Depuis ce soir, Evelyn ne lui montra plus aucune aversion. Elle le recevait amicalement ; leur causerie se prolongeait parfois pendant plus d’une heure. L’hiver coula, le printemps envoya ses petites fées tisser les feuilles des arbres et les corolles des fleurs, les tempêtes d’équinoxe rugirent sur les cheminées ; puis la date approcha, qui devait marquer pour Evelyn une double délivrance.

Ce fut à la fin de mai. Les crépuscules se prolongeaient interminablement dans le firmament londonien ; Big Ben, au haut du Parlement, sonnait à peine deux fois l’heure entre les dernières lueurs de la brume et les argentures de l’aube. Evelyn connut une nuit effroyable, où tout son être craqua dans les tortures… Au matin, un petit mâle poussa sa première plainte. Seulement, au lieu d’être rouge et pareil à une grenouille, comme ses congénères, il était fantastiquement pâle et les traits déjà amenuisés.
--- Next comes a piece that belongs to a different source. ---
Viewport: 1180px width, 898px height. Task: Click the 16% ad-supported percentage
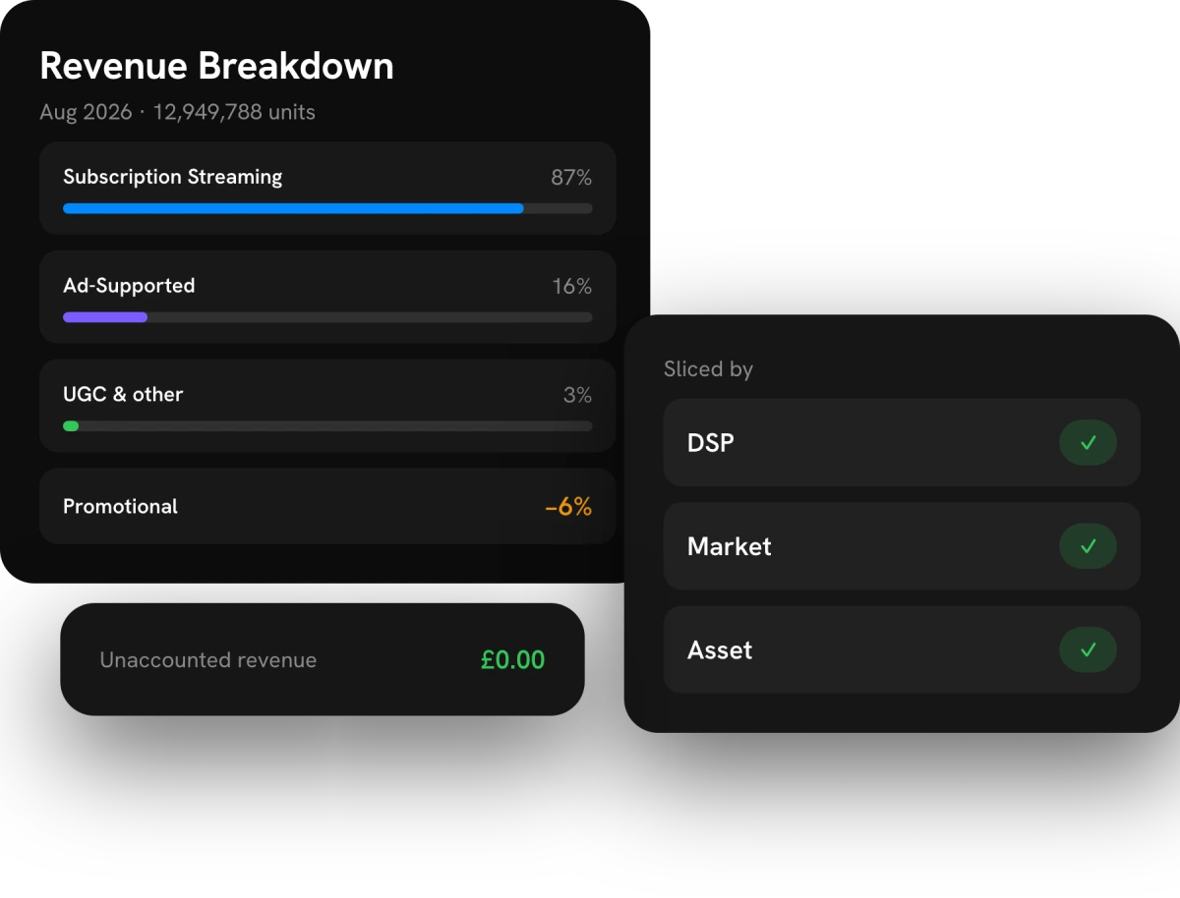(x=572, y=287)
— What a love ! cria à tout hasard mistress Grovedale… Et tellement votre portrait, darling !

C’était exact, mais Evelyn ne voyait pas la forme du visage ; elle était terrorisée par cette pâleur, qui n’était vraiment pas de ce monde.

— Un fantôme ! chuchota-t-elle.

Et elle n’osait pas prendre le nouveau-né dans ses bras. Cependant, sa fatigue était si grande et elle ressentait un tel sentiment de délivrance qu’elle sombra dans le sommeil. Ce fut un sommeil très long, à peine entrecoupé d’un court réveil vers le soir.

Le lendemain, quand elle s’éveilla, elle aperçut une jeune femme qui venait de saisir l’enfant et lui offrait le sein.

— Mistress Tinyrump ne veut pas que vous nourrissiez… Vous avez besoin de réparer vos forces ! dit mistress Grovedale.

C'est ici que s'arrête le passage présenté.